Reproduce word for word the portion of the Ewhurst passage below starting at "There are two parish" and ending at "doors in 2021.".

(PASSAGE Opens)

Parish in East Sussex, England

Ewhurst is a civil parish in the Rother district of East Sussex, England. The parish is on the southern ridge of the River Rother valley, and much of the northern boundary of the parish follows the river. The centre of the parish is 24 mi east-northeast from the county town of Lewes, and 9 mi north from the coastal town of Hastings.

The parish is one of farms, woods, dispersed residences and businesses, and the settlements of Staplecross (the largest), Collier's Green, Ewhurst Green, and Cripps Corner.

There are two parish churches, one dedicated to St. James the Greater in Ewhurst Green, and one to St Mark in Staplecross. There are two public houses: the Cross Inn at Staplecross and The White Dog at Ewhurst Green. The White Hart at Cripps Corner closed its doors in 2021.

The former A229 road (now the B2244) crosses the parish from north to south. The Kent and East Sussex Railway follows the river in the north of the parish, where Bodiam station takes its name from the neighbouring parish of Bodiam. The line closed in 1961 but has been partly reopened as a heritage railway, which was extended to Bodiam in 2000; the station is at present the southern terminus.

==Governance==
Ewhurst is part of the electoral ward called Ewhurst and Sedlescombe. The population of this ward at the 2011 census was 2,606.

(PASSAGE Closes)
(SUPPLIED DATA Opens)

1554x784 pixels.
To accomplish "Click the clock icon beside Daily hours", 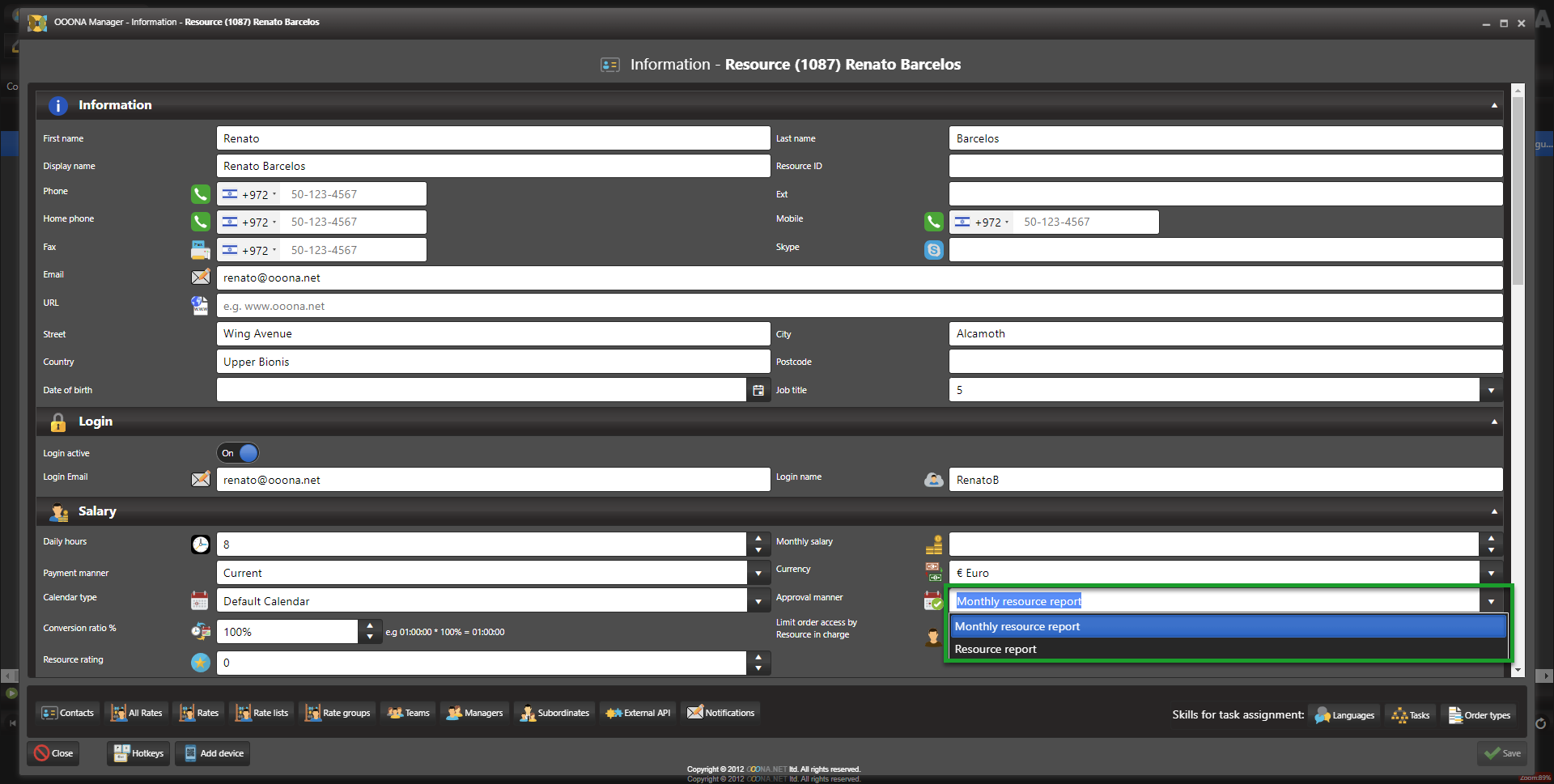I will [200, 545].
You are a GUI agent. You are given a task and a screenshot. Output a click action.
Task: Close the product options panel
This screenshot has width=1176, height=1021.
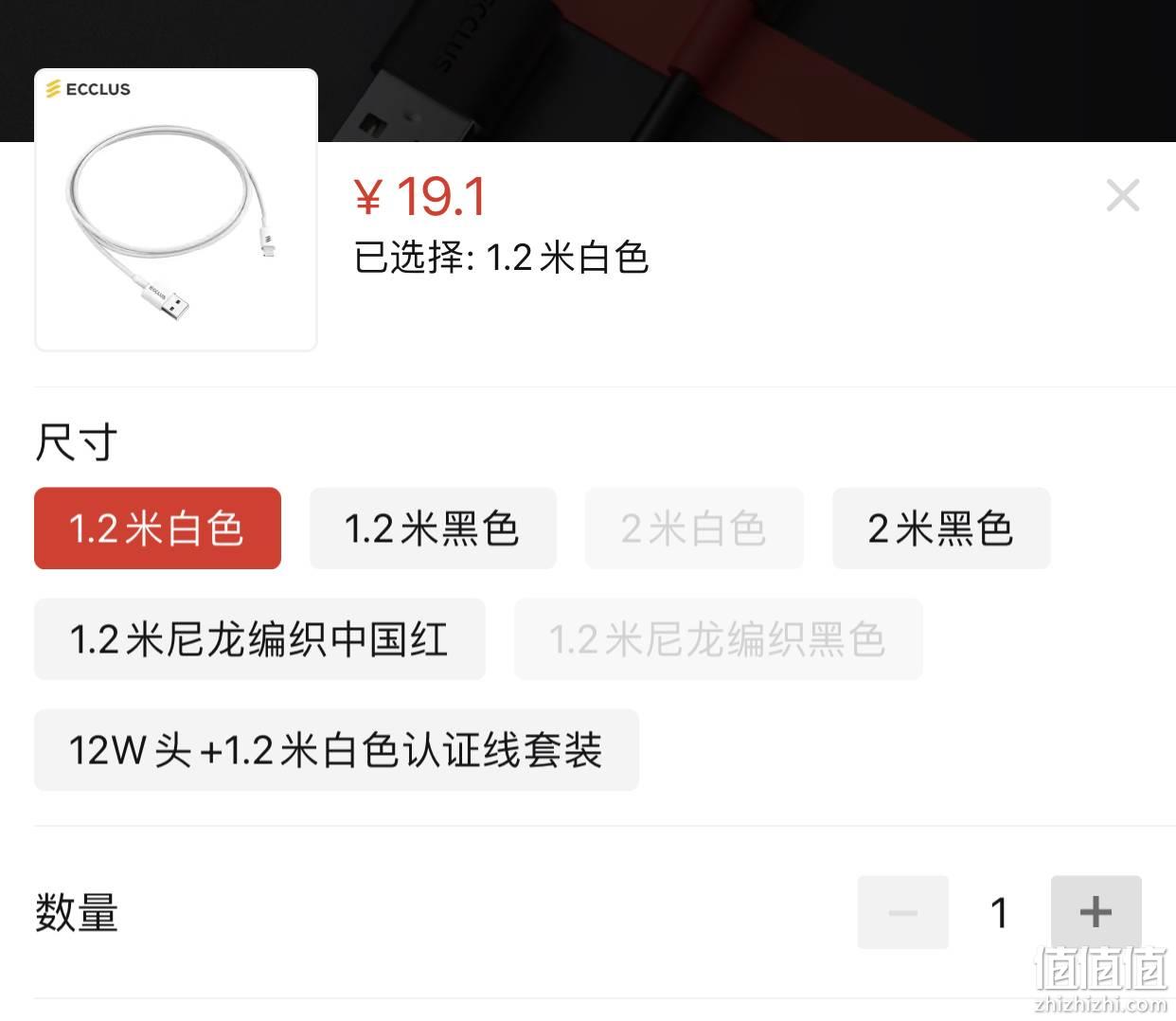coord(1123,196)
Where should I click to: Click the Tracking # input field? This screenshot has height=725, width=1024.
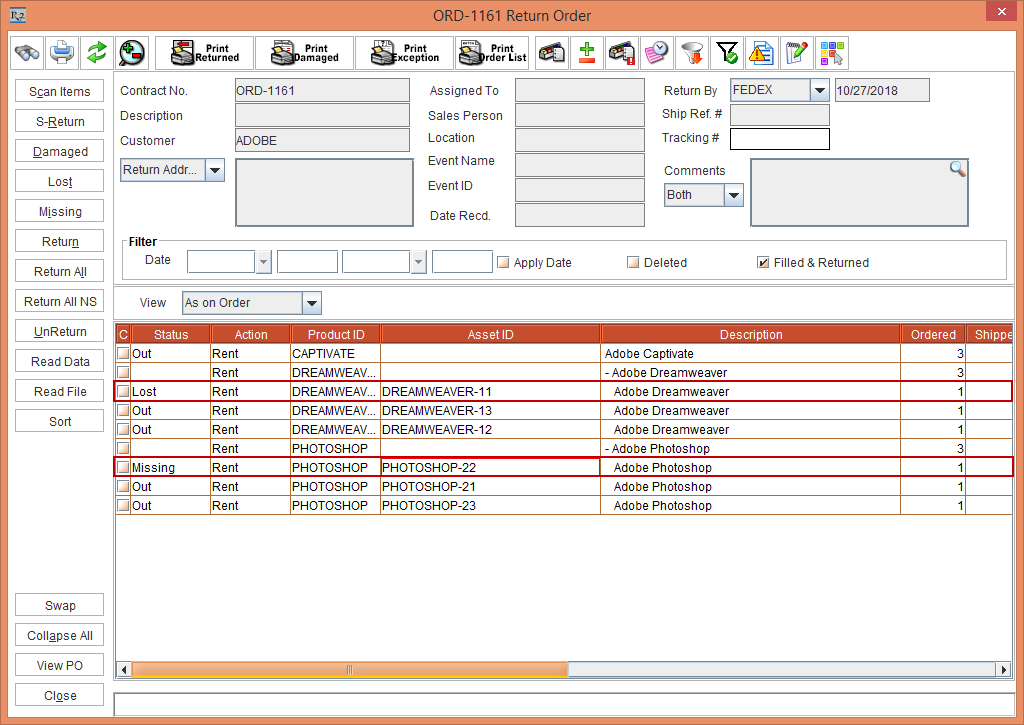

(SUPPLIED DATA Closes)

▶ [EXERCISE ANSWER]:
There are two parish churches, one dedicated to St. James the Greater in Ewhurst Green, and one to St Mark in Staplecross. There are two public houses: the Cross Inn at Staplecross and The White Dog at Ewhurst Green. The White Hart at Cripps Corner closed its doors in 2021.